2018年9月県議会 雑賀光夫 一般質問 概要記録   中継録画


2018921
1.台風21号にともなう停電について
(1)「停電情報システム」とその不具合について
(2)停電時における関西電力と自治体の連携
(3)広範囲、長期の停電の教訓と課題について
(4)地域資源を総動員した防災対応
(5)電話の不具合の問題について

2.県土整備事業の進捗について
(1)国道370号坂井バイパスの年度内完成について
(2)海南市の津波防災堤防の進捗と完了の見通し
(3)亀の川と日方川の河川整備計画に基づく整備の進捗状況等について

3.知事選挙に臨むいくつかの争点について
(1)IR・カジノ誘致について
(2)クラスサイズ縮小についての知事の考え
(3)不合理な子ども会施策について


1.台風21号にともなう停電について
《質問》雑賀光夫 県議
 議長のお許しを得ましたので質問にはいります。

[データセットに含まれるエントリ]
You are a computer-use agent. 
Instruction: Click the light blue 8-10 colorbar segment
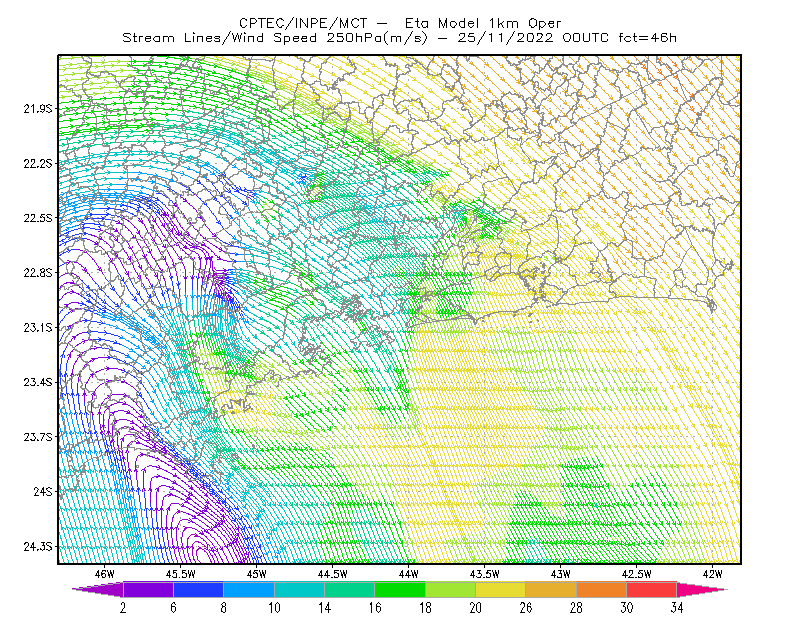(x=249, y=589)
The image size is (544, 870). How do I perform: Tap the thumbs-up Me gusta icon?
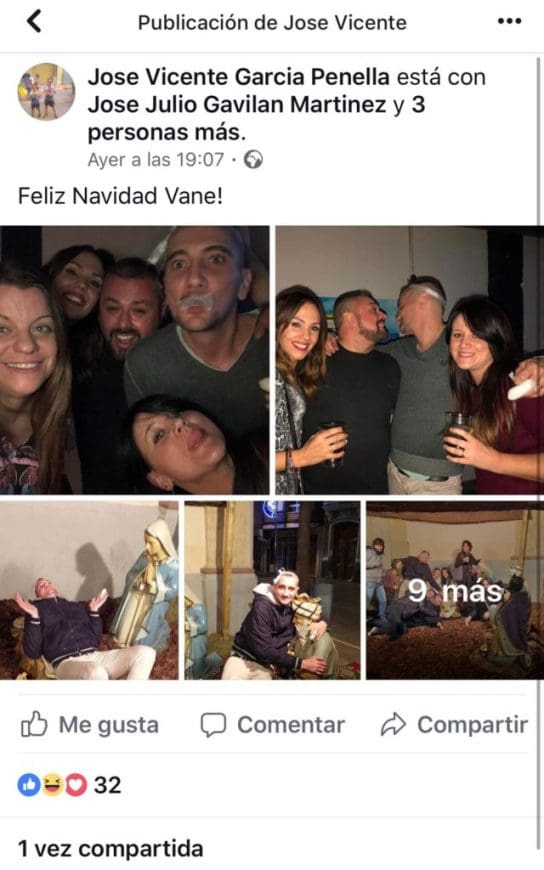coord(34,724)
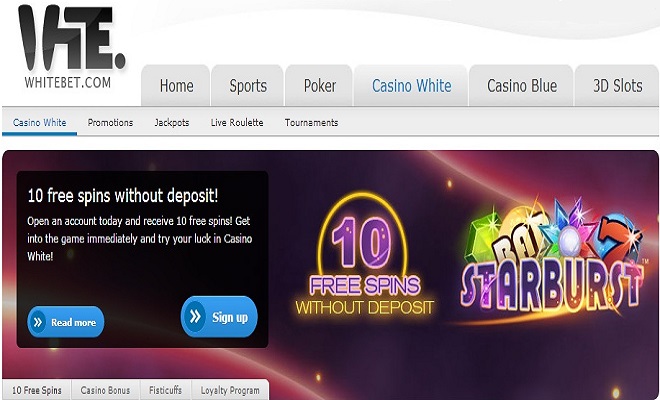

- [指示内容 1] 一般質問の概要記録の内容を二文でまとめてください。
- [指示内容 2] 一般質問の概要記録で「1.台風21号にともなう停電について」の下に並ぶ小項目をすべて書き出してください。
- [指示内容 3] 一般質問の概要記録を、最後の一文の後から再開して書き進めてください。
エントリは一般質問の概要記録とは何の関係もありません。

- [実行結果 1] 2018年9月県議会で雑賀光夫県議が一般質問を行い、台風21号にともなう停電、県土整備事業の進捗、知事選挙に臨むいくつかの争点の三つを取り上げた。停電では「停電情報システム」の不具合や関西電力と自治体の連携を、県土整備では国道370号坂井バイパスの年度内完成や海南市の津波防災堤防を、争点ではIR・カジノ誘致やクラスサイズ縮小を扱っている。

- [実行結果 2]
(1)「停電情報システム」とその不具合について
(2)停電時における関西電力と自治体の連携
(3)広範囲、長期の停電の教訓と課題について
(4)地域資源を総動員した防災対応
(5)電話の不具合の問題について

- [実行結果 3]
 このたび、台風第21号では大きな被害がありました。被災されたみなさまへお見舞い申し上げます。私も、5晩、ロウソク生活を経験しました。
 その後、私は紀美野町に入りまして、その災害の大きさにおどろきました。谷あいの集落には、木が倒れ車が入れなくなっている。そこに町職員は3リットルウォーターバッグを一輪車に載せて訪問したといいます。
 この議会の冒頭で、知事は、配布文書に付け加えて「日本ではじめてのことと思いますが、立木の伐採を助けながら停電の解消につとめている」と述べられた。私は大変大事なことだと感じながらお聞きしました。県民の苦難に心を配り、やれることは何でもすることが大事です。
 紀美野町の町長さんも、仁坂知事からはなんどもお見舞い・激励の電話をいただいたと感謝しておられました。
 災害と言っても、道路がくずれたとなると道路の担当課がでかけて修復する、川があふれたとなると河川課が担当することになるのですが、「停電」となりますと、基本的には関西電力の復旧を見守るしかありません。
 では、行政がまずやるべきことは、なんだろうか。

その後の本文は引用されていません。